My running program right now has me in a base building phase. Well, if I was on a program I would call this phase base building. In all honesty I don’t follow a program. I’m usually trying to increase my mileage, and throwing in some speedwork and long runs to boot. Then when I feel burnout coming on I scale back. I stop extending my daily runs, I toss out one or both speed workouts, and may shorten my long run. Usually a week of easier running is good then I jump back in. Recently, I’ve been bumping the daily distance up.
To build up my mileage I take tiny little steps. I increase maybe a tenth or a quarter of a mile, depending on how I feel and how much extra time I have. As crazy as it sounds, there are mornings when I have literally zero extra minutes and can’t go more than an extra tenth. But that is still more than yesterday! Over time my small steps add up to a new comfortable baseline.
Building up in fitness happens by taking small steps consistently, and this is true outside of fitness as well. I had a chance to reflect on this as it applies to relationships this morning. After taking my older son to school, I returned home and spent half an hour with my younger son before it was time for his ride to school. I had asked him to get all his things ready, listing what he needed to take this morning. Once in the car, I looked over and saw that he didn’t have his clarinet for music class. I asked him about it and he realized it was in the house. This is not a rare occurrence for him, and it sometimes triggers extreme frustration for me. In that moment I had a choice – I could give him a hard time for forgetting something AGAIN, after I had reminded him specifically about it. Or I could just unlock the door and encourage him to be speedy in getting his instrument.

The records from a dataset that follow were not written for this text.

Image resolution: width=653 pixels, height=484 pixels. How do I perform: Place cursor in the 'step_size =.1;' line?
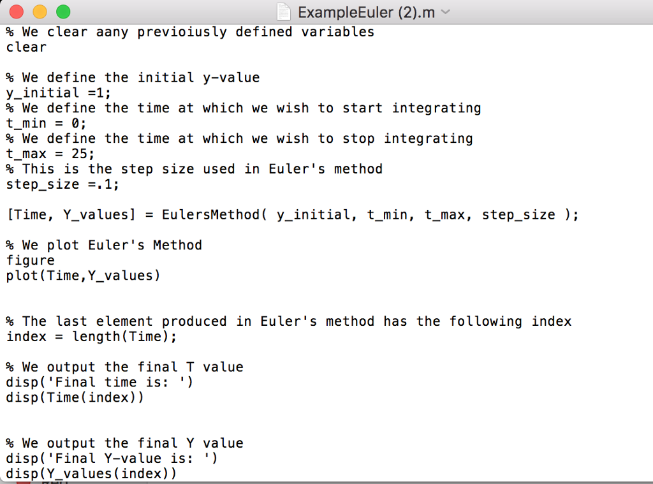pos(62,185)
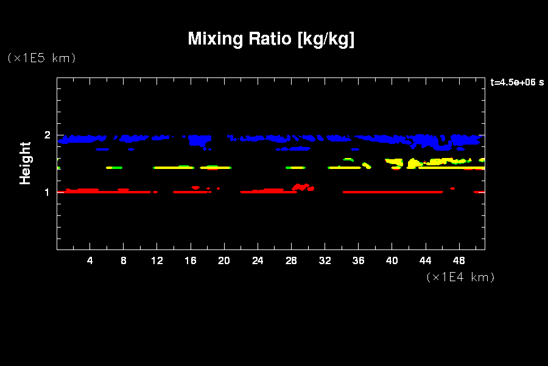Click x-axis tick label 48

(458, 261)
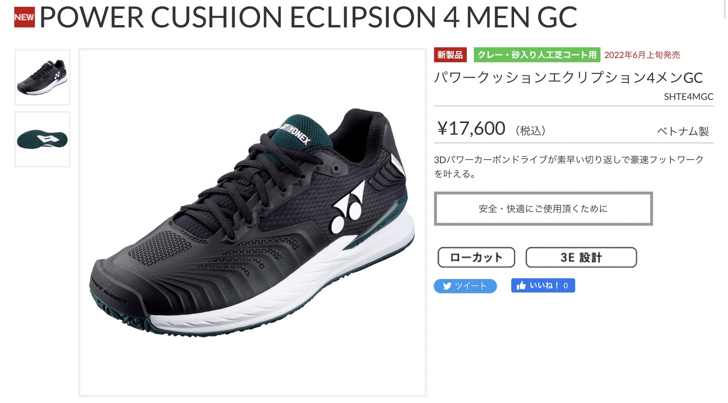Screen dimensions: 728x403
Task: Select the side-view shoe thumbnail
Action: point(42,77)
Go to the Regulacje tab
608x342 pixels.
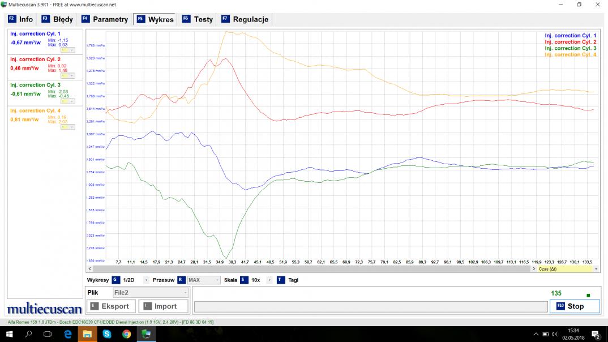[245, 19]
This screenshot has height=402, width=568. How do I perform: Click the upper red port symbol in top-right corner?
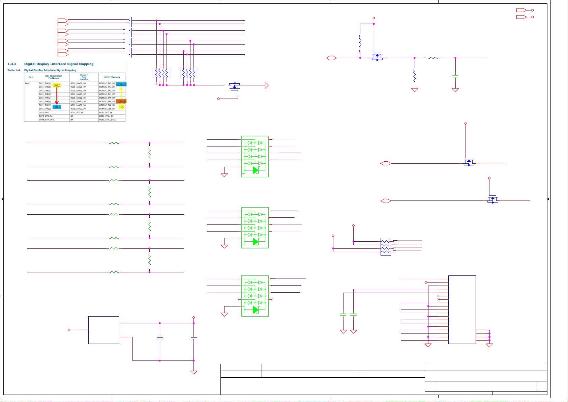(x=521, y=10)
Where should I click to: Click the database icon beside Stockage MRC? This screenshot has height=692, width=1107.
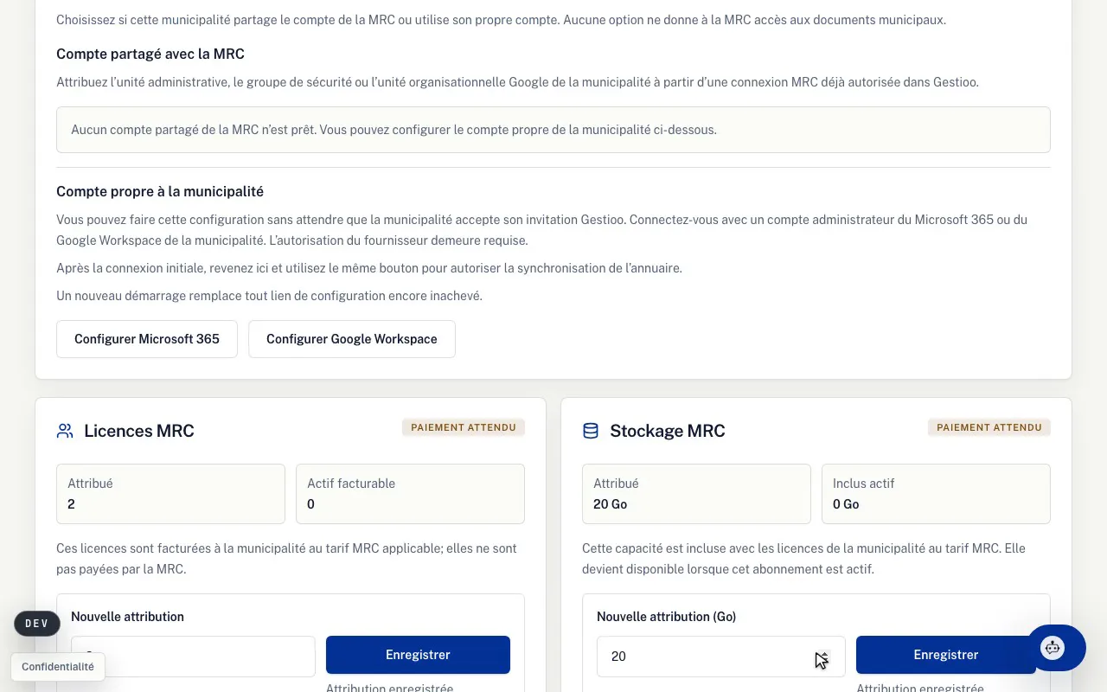pyautogui.click(x=591, y=431)
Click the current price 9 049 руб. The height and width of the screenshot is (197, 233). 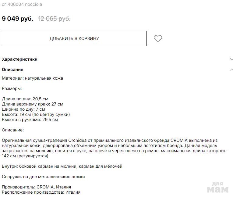pyautogui.click(x=17, y=19)
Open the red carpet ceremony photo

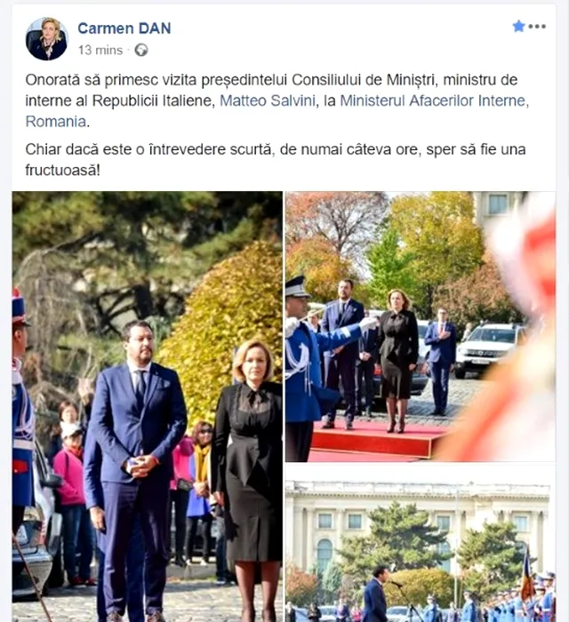tap(421, 326)
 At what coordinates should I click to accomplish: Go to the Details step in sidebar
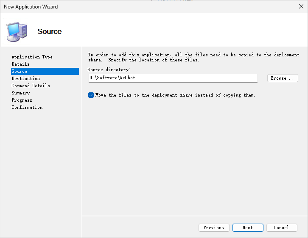point(20,64)
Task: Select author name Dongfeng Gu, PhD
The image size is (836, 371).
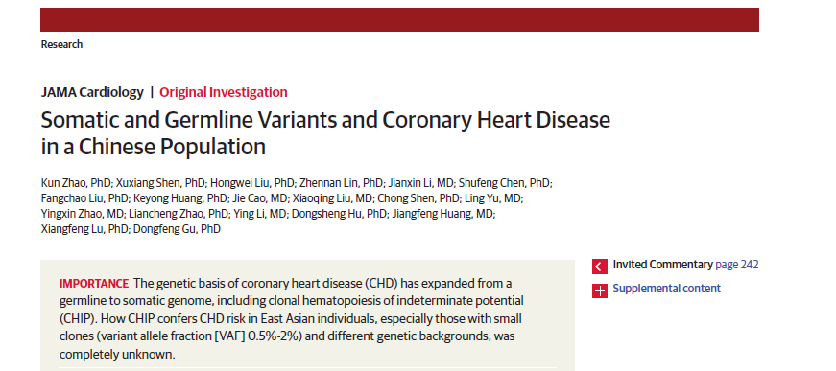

The first way may have felt cathartic, may have made me feel powerful. It would certainly have made him feel like crap, and certainly wouldn’t have taught him anything. It’s not like he didn’t already realize his error. It would have engendered a bad feeling for him before his day even got started, and we would have parted with a lack of love and acceptance.
The second way would require me to swallow my superiority, to quench my frustration. It would require me to give him grace, to allow him to fix the problem without feeling shame. His day would not start out with bad feeling, and we would part for the day with feelings of peace and confidence.
I chose to build him up, rather than tearing him down. In this moment, I drove the day in a positive direction for this little person who looks to me for direction. In my interactions with people I try to add to their experiences, not to take away. When I do, I find I add to my own happiness as well. Judging, berating, shaming – these interactions make me feel as awful as the person I am heaping them on to. And it only takes a small encouragement, a little acknowledgment, a tiny praise to really help someone shine. It doesn’t need to be a huge milestone, a major accomplishment. Like a few more minutes on the treadmill, a small pat on the back day after day adds up to a happy, confident loved one.